Patient #3 (Cluster 5)

The patient was a 63-year-old man who had been diagnosed for 9 years. The UPDRS motor score was 29 points, which was high mainly in rigidity, bradykinesia, and PIGD. In daily life, the patient showed easy falling due to freezing of gait. The postural sway characteristics showed a narrow range of sway range (F1) as in Patient #1 but high-frequency characteristics (especially F4).

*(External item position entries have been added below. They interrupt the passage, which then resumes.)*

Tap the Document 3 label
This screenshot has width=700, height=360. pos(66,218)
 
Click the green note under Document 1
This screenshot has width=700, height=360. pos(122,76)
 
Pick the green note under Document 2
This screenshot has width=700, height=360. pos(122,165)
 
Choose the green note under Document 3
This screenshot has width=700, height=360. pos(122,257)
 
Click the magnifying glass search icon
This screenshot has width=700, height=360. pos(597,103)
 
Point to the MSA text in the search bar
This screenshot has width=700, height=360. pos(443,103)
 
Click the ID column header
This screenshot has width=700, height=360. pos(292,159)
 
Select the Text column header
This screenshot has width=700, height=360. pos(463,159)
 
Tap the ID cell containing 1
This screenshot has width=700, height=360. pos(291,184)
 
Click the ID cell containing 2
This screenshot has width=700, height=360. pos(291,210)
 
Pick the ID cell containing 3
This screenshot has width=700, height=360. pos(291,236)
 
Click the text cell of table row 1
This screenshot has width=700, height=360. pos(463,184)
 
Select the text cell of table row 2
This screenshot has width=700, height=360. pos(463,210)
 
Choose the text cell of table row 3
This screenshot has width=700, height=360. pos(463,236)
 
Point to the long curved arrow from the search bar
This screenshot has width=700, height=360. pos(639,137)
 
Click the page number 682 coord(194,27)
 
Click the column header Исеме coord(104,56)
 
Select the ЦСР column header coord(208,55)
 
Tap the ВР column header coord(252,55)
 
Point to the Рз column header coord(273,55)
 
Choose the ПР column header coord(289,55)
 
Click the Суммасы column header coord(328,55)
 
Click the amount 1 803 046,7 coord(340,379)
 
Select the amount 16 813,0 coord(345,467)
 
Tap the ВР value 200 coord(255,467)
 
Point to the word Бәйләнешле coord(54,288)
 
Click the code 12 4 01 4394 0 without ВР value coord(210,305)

The muscle activity showed co-contraction of the medial gastrocnemius and tibialis anterior muscles. In this patient, the postural sway was narrowed due to the high ankle joint stiffness caused by the co-contraction (shown in F4), suggesting that the postural control was continuous rather than intermittent [40].

Patient #4 (Cluster 6)

The patient was a 78-year-old man who had been diagnosed for 16 years. His UPDRS motor score was 41 points, and it was high mainly in bradykinesia and PIGD scores. In addition, dyskinesia was observed in the on-medication state. In daily life, the patient was highly active by walking outdoors and engaging in hobby activities, but he experienced frequent falls. The postural sway characteristics showed a wide sway range (F1), high-frequency characteristics (F2, F3, F4), and low F5. The muscle activity showed phasic activity of medial gastrocnemius and tibialis anterior muscles with an anterior–posterior CoP shift. This patient's dyskinesia caused fast and large anterior–posterior swaying, which may have indicated a time delay in the functioning of the closed-loop control.